# START OF Data supplied

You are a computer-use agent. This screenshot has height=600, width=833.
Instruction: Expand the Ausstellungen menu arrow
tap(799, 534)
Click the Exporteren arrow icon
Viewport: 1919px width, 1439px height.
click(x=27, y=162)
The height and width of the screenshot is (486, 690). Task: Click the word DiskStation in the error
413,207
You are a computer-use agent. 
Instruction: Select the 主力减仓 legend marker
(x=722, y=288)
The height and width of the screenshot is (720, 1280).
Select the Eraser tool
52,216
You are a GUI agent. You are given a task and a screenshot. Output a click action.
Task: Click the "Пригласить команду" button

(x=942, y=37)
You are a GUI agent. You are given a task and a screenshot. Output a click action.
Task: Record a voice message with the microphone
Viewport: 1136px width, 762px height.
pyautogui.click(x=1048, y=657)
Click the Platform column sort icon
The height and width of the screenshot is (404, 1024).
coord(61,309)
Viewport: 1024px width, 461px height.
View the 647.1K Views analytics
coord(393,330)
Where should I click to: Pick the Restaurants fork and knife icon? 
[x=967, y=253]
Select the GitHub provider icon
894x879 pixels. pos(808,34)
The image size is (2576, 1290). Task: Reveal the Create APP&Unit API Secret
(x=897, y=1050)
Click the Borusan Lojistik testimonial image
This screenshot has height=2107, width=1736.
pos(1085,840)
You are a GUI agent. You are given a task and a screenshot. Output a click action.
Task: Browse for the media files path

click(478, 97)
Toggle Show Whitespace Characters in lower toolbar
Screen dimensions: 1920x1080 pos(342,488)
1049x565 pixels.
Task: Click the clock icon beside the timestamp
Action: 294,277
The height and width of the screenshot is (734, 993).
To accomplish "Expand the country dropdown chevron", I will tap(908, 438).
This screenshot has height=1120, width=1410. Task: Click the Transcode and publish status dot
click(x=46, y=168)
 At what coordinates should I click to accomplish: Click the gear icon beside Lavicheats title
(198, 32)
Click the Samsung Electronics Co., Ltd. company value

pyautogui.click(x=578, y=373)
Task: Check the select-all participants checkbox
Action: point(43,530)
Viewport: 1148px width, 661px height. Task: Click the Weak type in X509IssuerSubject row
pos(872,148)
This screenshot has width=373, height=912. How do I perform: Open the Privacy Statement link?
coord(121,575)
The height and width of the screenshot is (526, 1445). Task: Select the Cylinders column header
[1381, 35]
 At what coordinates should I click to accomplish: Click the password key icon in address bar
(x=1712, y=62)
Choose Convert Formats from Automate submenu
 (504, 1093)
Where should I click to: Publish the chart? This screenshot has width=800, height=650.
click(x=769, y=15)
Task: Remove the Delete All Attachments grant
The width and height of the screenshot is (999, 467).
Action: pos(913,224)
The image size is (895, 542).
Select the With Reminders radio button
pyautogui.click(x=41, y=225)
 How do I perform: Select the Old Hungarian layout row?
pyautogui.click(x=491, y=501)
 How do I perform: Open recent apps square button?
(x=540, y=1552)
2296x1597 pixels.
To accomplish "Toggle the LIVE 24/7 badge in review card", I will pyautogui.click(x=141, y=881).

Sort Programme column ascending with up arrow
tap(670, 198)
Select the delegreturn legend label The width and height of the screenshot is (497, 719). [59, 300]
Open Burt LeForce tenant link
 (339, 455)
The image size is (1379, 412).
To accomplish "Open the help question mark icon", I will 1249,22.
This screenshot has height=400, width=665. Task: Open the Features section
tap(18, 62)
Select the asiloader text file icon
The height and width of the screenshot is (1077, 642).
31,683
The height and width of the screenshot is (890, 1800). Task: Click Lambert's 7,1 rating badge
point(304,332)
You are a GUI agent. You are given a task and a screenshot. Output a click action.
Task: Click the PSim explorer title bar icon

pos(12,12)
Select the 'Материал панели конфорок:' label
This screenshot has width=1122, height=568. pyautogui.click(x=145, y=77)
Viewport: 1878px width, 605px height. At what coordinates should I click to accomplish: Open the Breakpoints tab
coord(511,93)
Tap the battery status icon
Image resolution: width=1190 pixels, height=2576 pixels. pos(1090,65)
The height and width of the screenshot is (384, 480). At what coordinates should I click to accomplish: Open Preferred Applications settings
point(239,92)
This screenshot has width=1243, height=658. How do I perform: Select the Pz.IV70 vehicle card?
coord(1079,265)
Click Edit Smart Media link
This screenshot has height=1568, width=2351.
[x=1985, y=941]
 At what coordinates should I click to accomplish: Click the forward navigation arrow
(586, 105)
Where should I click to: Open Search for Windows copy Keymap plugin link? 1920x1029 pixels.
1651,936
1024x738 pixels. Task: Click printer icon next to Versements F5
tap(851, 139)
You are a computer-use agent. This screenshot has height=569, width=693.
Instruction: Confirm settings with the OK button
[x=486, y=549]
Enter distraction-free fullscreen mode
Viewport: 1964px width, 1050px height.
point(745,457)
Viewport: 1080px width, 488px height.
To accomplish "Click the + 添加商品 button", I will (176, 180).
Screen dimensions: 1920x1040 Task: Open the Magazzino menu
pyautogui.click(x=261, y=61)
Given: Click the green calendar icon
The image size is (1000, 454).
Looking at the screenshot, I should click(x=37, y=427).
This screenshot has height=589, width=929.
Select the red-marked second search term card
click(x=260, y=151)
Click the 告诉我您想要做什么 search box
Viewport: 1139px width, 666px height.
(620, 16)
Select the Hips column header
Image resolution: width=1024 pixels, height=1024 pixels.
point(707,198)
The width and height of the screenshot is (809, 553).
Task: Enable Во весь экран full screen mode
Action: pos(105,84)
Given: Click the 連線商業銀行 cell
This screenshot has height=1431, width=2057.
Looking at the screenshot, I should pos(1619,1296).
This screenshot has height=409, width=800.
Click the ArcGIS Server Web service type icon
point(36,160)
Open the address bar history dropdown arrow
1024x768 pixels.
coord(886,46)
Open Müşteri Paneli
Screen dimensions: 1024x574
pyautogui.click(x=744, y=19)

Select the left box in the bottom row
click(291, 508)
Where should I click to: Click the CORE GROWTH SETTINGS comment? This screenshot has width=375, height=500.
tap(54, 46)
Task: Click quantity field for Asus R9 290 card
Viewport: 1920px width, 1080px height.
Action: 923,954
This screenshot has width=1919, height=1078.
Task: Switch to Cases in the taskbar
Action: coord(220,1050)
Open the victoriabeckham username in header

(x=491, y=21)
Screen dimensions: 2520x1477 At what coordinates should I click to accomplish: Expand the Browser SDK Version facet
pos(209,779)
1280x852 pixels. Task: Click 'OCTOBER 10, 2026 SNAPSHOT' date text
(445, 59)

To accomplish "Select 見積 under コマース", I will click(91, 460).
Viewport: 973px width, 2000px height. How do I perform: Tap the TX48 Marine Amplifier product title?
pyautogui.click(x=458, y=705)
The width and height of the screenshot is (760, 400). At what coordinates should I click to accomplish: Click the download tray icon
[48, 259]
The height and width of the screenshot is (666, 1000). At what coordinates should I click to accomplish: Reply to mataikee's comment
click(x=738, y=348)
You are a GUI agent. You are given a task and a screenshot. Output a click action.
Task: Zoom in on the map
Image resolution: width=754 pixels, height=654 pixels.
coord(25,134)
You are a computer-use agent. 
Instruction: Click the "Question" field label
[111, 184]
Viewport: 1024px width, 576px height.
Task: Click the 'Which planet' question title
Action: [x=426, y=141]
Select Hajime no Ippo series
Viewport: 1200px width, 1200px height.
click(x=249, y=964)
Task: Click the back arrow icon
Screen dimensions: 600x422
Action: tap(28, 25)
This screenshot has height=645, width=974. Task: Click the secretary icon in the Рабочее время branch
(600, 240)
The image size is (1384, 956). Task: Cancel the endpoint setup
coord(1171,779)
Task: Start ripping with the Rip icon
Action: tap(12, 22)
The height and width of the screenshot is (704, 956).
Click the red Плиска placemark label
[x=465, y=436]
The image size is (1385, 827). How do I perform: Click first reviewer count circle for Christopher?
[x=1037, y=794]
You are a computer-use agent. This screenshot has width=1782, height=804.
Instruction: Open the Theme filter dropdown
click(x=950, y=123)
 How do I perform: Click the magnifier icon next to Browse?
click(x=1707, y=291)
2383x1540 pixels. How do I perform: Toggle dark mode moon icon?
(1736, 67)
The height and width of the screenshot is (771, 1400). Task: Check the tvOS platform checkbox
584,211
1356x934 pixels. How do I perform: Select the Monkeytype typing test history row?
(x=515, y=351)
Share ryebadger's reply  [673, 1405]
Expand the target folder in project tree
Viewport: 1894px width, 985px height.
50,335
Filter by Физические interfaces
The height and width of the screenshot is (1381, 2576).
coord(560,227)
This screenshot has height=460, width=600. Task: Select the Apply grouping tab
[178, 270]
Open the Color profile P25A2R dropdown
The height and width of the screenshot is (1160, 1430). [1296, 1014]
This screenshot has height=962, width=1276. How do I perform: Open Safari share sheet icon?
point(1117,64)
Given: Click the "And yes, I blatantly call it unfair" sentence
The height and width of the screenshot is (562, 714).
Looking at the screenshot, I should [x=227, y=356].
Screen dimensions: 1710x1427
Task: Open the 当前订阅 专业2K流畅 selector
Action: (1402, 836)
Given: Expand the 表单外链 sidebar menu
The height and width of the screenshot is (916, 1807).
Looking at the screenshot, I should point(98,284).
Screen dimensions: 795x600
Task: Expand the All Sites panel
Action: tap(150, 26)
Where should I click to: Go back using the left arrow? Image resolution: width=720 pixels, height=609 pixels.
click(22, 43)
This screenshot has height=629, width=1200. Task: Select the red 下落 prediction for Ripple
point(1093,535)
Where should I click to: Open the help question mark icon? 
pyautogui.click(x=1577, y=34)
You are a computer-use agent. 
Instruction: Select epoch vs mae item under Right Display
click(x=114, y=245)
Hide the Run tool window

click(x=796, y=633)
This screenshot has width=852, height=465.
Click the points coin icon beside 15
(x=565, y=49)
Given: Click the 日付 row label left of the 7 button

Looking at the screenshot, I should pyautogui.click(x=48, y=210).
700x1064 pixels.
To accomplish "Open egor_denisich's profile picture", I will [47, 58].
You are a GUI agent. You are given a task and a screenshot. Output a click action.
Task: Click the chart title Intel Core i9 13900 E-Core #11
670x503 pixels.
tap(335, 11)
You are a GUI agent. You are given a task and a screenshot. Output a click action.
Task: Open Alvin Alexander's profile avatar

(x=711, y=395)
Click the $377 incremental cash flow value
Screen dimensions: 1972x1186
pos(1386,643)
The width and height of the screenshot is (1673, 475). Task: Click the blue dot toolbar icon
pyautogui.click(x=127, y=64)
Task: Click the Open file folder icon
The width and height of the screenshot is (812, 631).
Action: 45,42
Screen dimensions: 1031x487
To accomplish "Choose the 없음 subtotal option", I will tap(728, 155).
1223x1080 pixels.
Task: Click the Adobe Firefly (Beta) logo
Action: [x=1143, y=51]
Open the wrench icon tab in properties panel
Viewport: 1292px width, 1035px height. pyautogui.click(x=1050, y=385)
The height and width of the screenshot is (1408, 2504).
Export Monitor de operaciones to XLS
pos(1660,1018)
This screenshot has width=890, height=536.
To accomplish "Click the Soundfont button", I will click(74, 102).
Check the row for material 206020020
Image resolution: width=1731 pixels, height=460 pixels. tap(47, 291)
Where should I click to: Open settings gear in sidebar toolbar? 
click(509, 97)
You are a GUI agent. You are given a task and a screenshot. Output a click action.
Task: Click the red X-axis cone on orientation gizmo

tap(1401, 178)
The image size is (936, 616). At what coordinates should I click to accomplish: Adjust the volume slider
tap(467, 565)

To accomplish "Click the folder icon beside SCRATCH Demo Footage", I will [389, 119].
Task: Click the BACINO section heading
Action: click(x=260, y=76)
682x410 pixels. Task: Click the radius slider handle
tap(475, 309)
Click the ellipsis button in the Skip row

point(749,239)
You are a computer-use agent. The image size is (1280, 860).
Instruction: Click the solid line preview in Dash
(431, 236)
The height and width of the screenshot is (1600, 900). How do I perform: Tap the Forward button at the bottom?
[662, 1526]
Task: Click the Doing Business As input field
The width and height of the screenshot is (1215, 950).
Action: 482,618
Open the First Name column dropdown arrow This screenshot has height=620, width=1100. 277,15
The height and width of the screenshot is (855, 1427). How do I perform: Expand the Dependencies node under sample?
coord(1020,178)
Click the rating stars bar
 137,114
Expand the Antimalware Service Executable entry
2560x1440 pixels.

# END OF Data supplied

◆ Stated problem ◆
Reproduce the lines of the records word for word, starting with the line containing "Click the $377 incremental cash flow value" and going on through the line containing "Action: click(x=260, y=76)".

◆ Answer to this exercise ◆
Click the $377 incremental cash flow value
Screen dimensions: 1972x1186
pos(1386,643)
The width and height of the screenshot is (1673, 475). Task: Click the blue dot toolbar icon
pyautogui.click(x=127, y=64)
Task: Click the Open file folder icon
The width and height of the screenshot is (812, 631).
Action: 45,42
Screen dimensions: 1031x487
To accomplish "Choose the 없음 subtotal option", I will tap(728, 155).
1223x1080 pixels.
Task: Click the Adobe Firefly (Beta) logo
Action: [x=1143, y=51]
Open the wrench icon tab in properties panel
Viewport: 1292px width, 1035px height. pyautogui.click(x=1050, y=385)
The height and width of the screenshot is (1408, 2504).
Export Monitor de operaciones to XLS
pos(1660,1018)
This screenshot has width=890, height=536.
To accomplish "Click the Soundfont button", I will click(74, 102).
Check the row for material 206020020
Image resolution: width=1731 pixels, height=460 pixels. tap(47, 291)
Where should I click to: Open settings gear in sidebar toolbar? 
click(509, 97)
You are a GUI agent. You are given a task and a screenshot. Output a click action.
Task: Click the red X-axis cone on orientation gizmo

tap(1401, 178)
The image size is (936, 616). At what coordinates should I click to accomplish: Adjust the volume slider
tap(467, 565)

To accomplish "Click the folder icon beside SCRATCH Demo Footage", I will [389, 119].
Task: Click the BACINO section heading
Action: click(x=260, y=76)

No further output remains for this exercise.